> Document passage:

□ □ □

    I laugh everytime I hear about the Government is behind all this stuff. Thy wish they knew what most people know. We would see the same stuff as everyone else and have no idea and had no Men in black or secret agents come threaten us. We were the “Operations Guys”
    I will admit we did play with the population from time to time with aircraft or a new product we were trying out and allot of people would freak out and call the news. hahahahaha
    Hey great show! I love it. you guys are the best ! remember this about government

    POLITICS = POLY- means many TICS – are blood sucking creatures

  • Tikki

    Great article!

    I've seen many episodes of Paranormal State, and was quite interested in that article. Paranormal State (much like other shows about the Paranormal), rely mostly on entertainment value, and the publics misinformed knowledge of science. Whether PS is staged, edited to make better TV, or is the truth, I think this genre of TV will ALWAYS be questionable- regardless, I'll still love it!

    Unfortunately, this TV often gives the public/skeptics a misinformed idea of the paranormal science.

□ □ □

> Task directions:
In the reader comments, what does one commenter say shows like Paranormal State rely on mostly?

> Data:
□ □ □

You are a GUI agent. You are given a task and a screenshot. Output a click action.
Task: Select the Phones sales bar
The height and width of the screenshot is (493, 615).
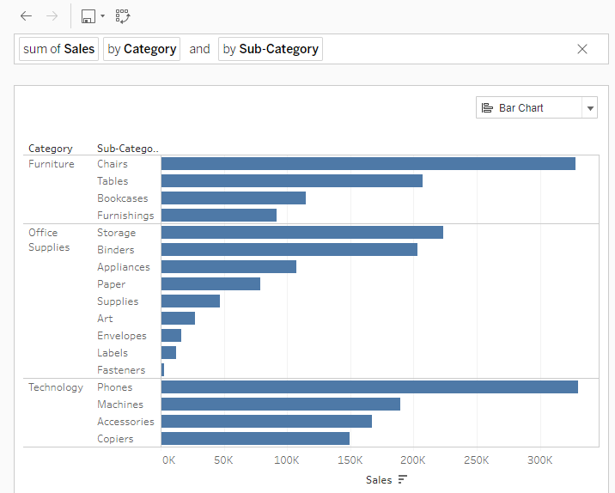point(369,387)
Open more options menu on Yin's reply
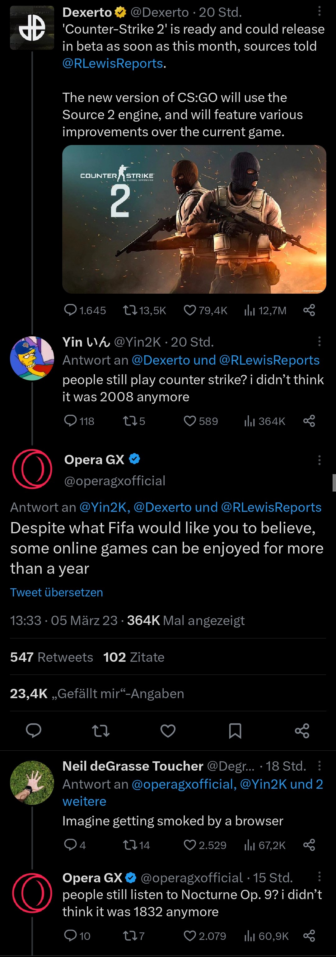 point(319,341)
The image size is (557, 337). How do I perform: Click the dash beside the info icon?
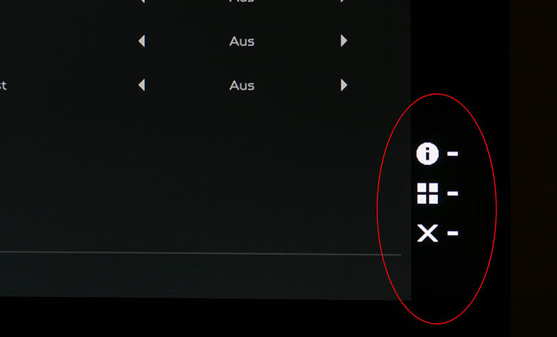point(453,153)

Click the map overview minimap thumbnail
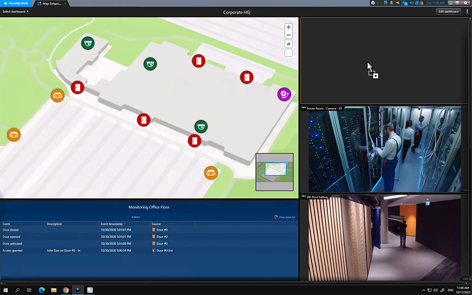(275, 171)
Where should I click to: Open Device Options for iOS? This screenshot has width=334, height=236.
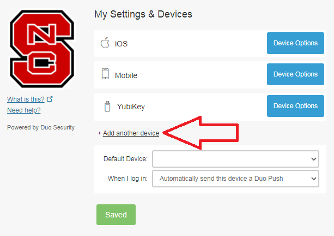pyautogui.click(x=295, y=43)
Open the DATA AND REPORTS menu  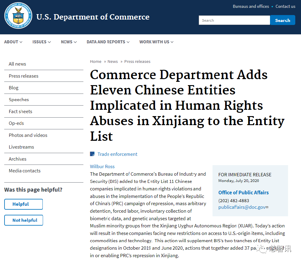pos(108,42)
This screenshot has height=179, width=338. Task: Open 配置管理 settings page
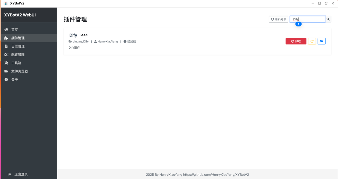pyautogui.click(x=18, y=55)
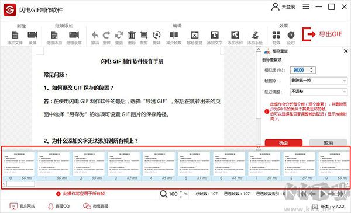The image size is (351, 213).
Task: Click the 延时 delay clock icon
Action: pos(291,35)
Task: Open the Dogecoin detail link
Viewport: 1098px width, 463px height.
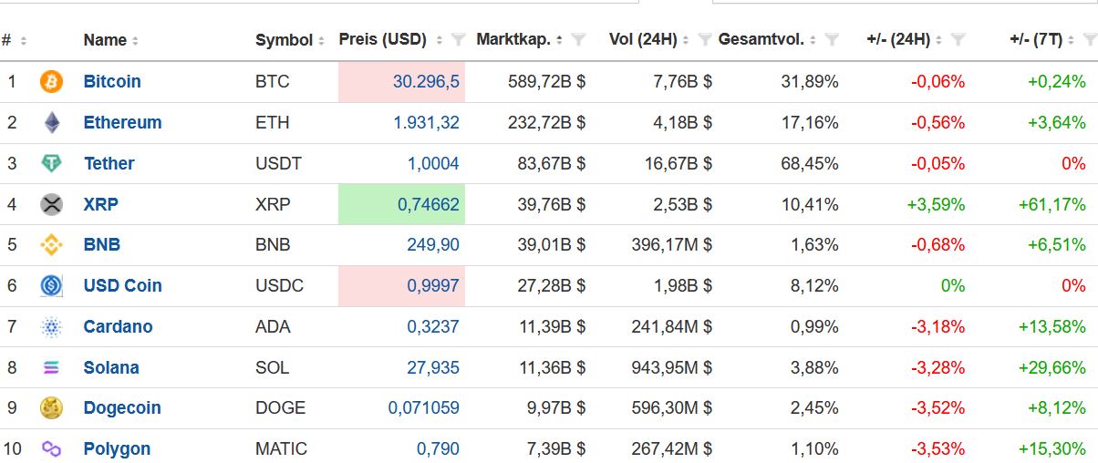Action: tap(121, 408)
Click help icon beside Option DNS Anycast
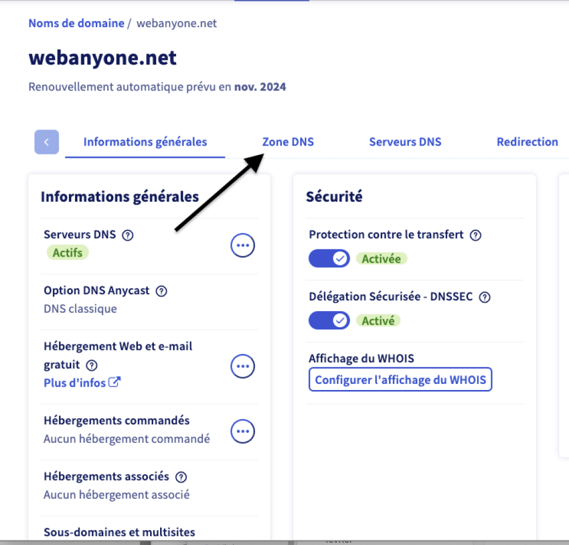Viewport: 569px width, 545px height. (162, 291)
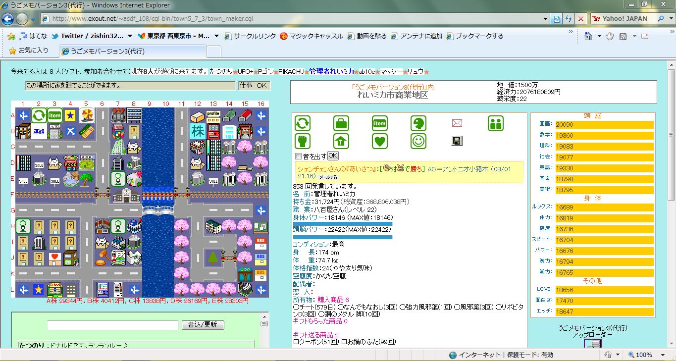Viewport: 676px width, 361px height.
Task: Click the School building on the map
Action: pyautogui.click(x=54, y=289)
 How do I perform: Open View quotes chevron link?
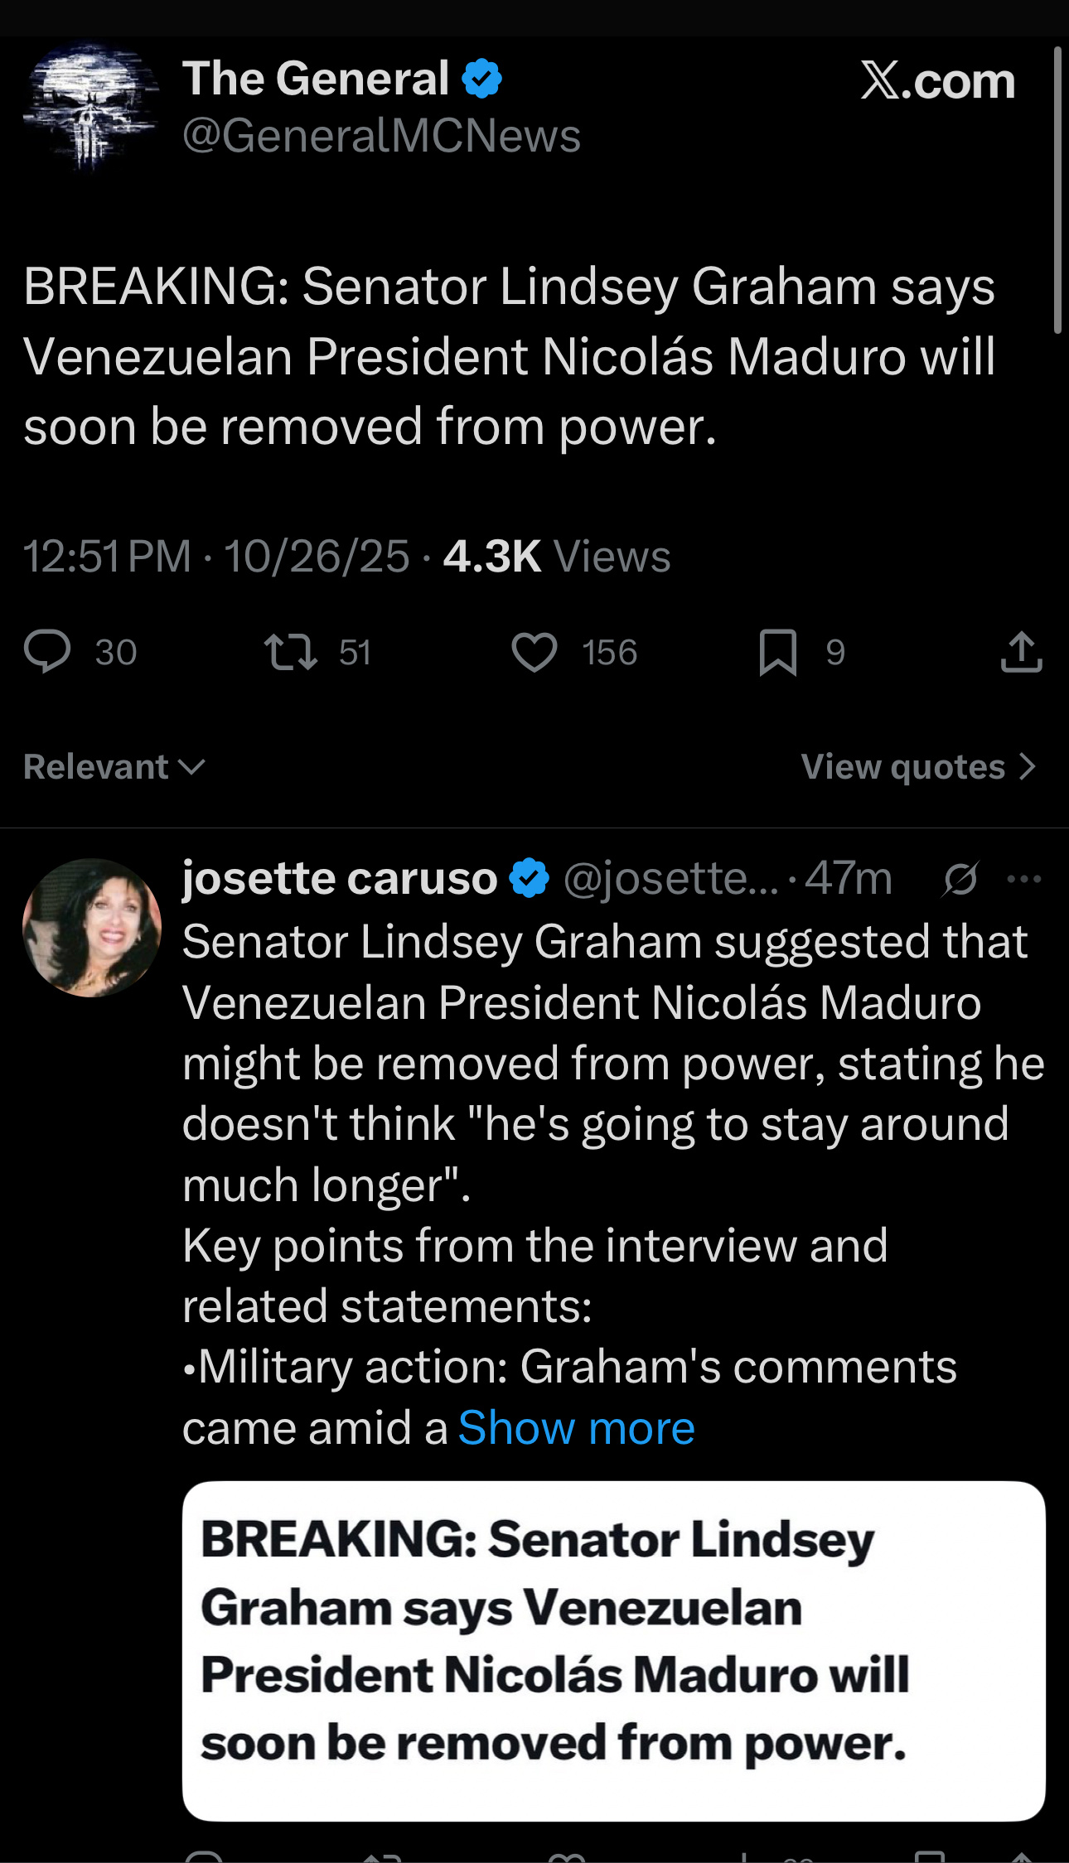[x=918, y=767]
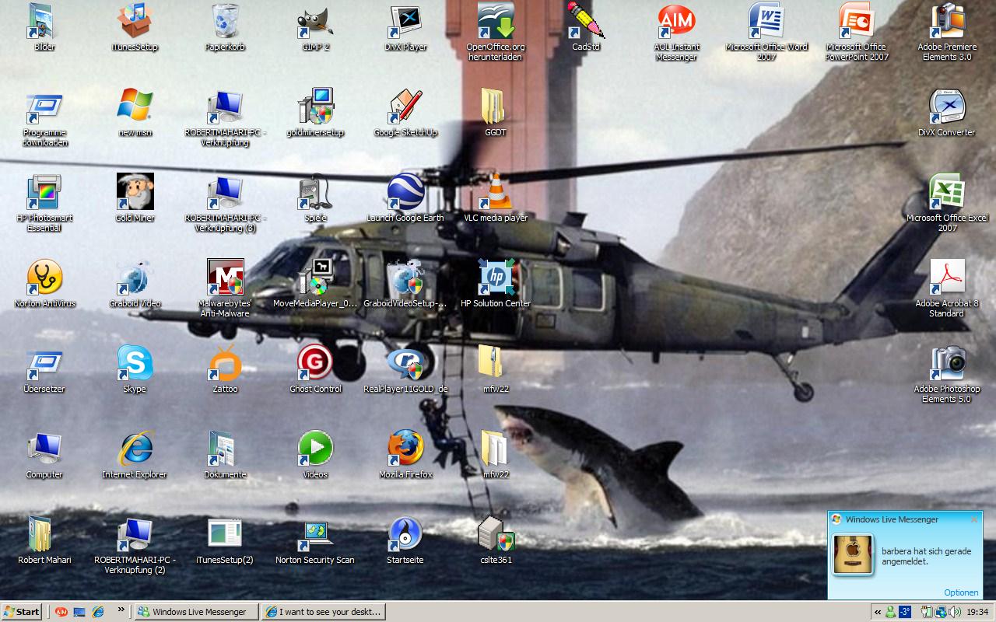Image resolution: width=996 pixels, height=622 pixels.
Task: Expand hidden system tray icons arrow
Action: tap(879, 612)
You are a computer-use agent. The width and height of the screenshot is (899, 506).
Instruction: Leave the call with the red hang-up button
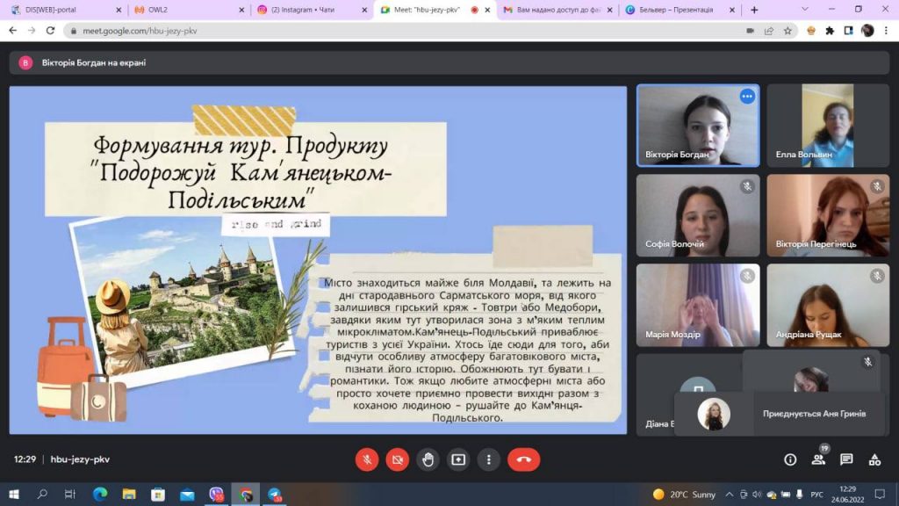(x=524, y=459)
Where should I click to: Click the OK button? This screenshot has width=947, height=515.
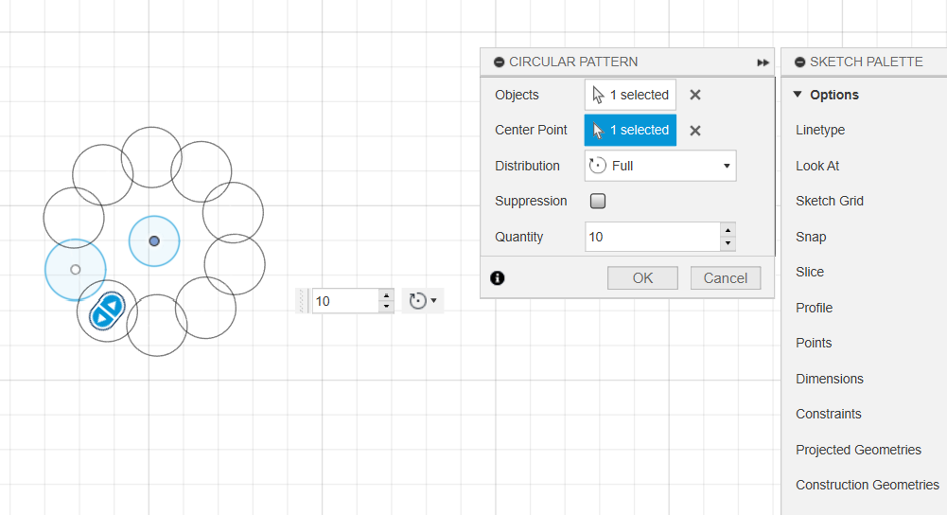pos(642,278)
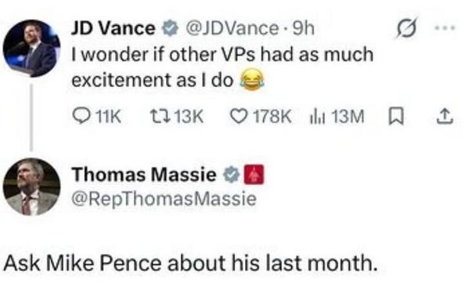Viewport: 465px width, 304px height.
Task: Bookmark the JD Vance tweet
Action: coord(396,117)
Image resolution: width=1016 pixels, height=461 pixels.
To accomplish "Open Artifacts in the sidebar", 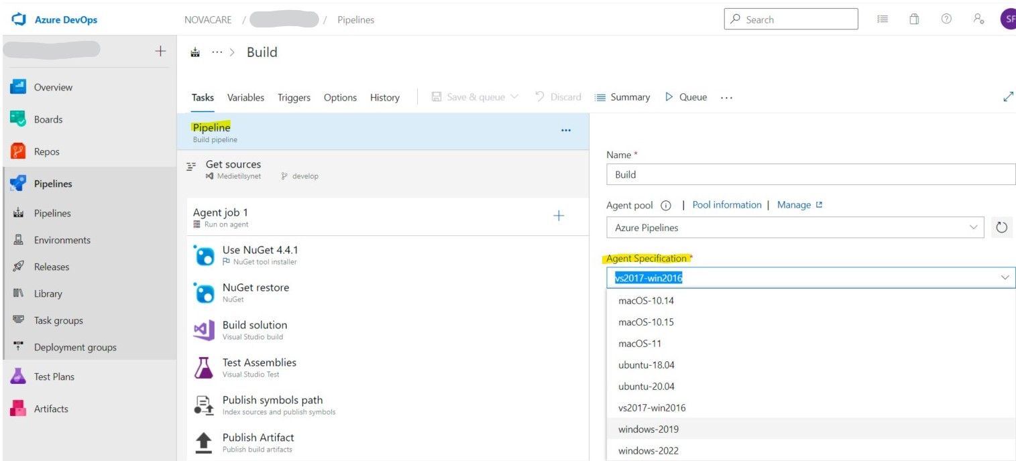I will 51,409.
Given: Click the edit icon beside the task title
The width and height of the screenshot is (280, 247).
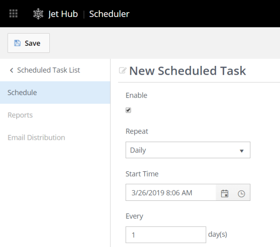Looking at the screenshot, I should 122,70.
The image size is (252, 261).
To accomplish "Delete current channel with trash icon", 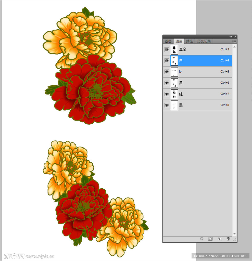I will point(228,239).
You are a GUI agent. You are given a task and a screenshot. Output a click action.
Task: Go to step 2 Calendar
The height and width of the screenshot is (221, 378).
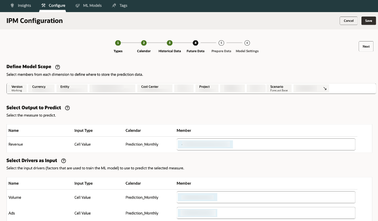coord(144,43)
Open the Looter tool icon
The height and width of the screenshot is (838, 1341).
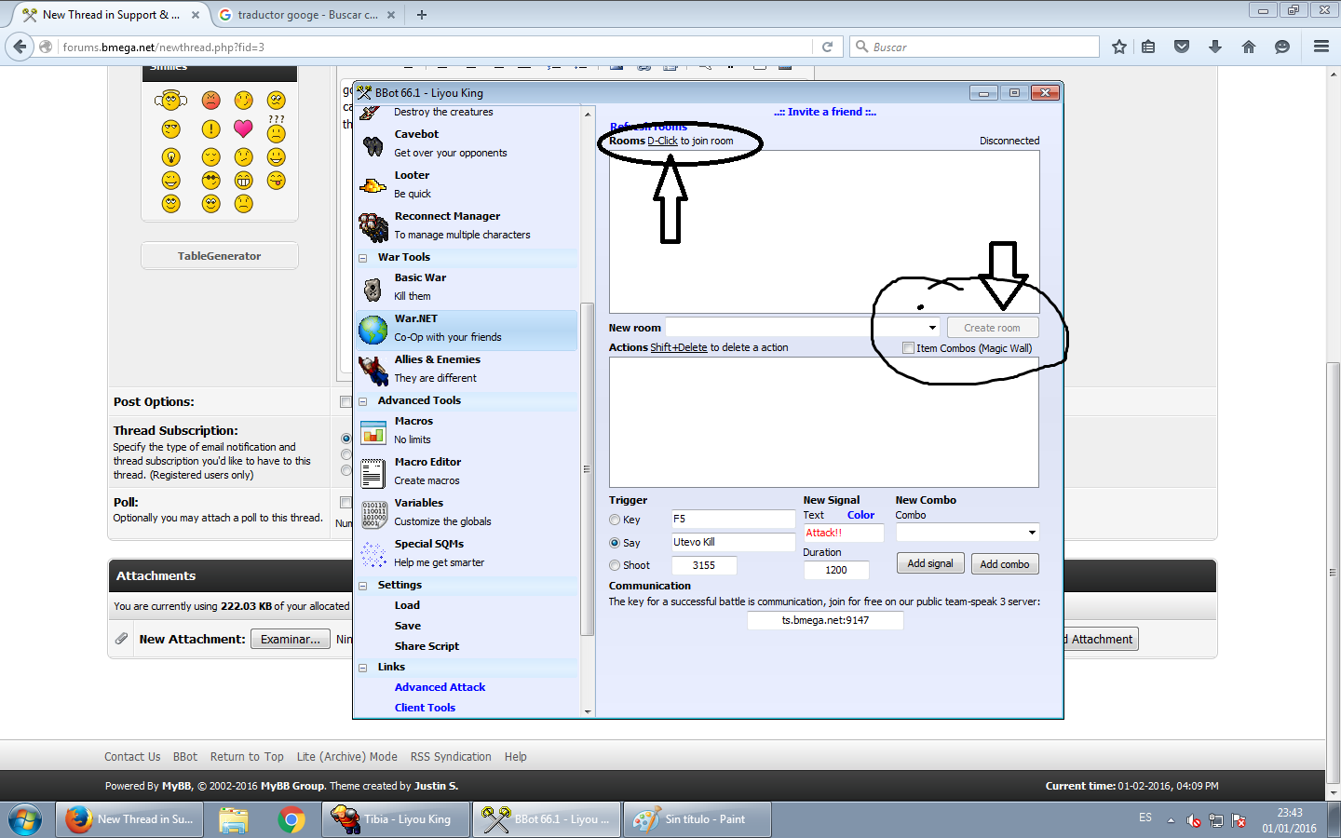pyautogui.click(x=373, y=185)
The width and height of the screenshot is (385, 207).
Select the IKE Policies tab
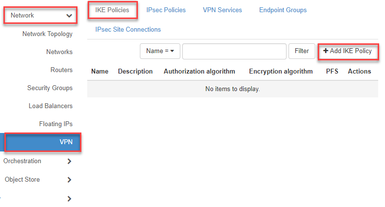[x=112, y=10]
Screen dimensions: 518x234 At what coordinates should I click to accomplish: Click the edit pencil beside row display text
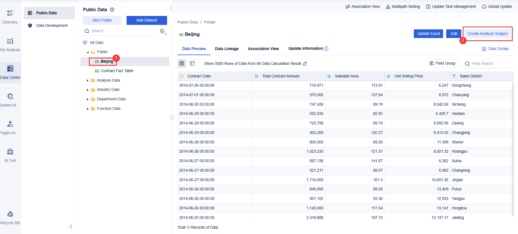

□ □ □

> Response to the exercise:
They rely mostly on entertainment value and the public's misinformed knowledge of science.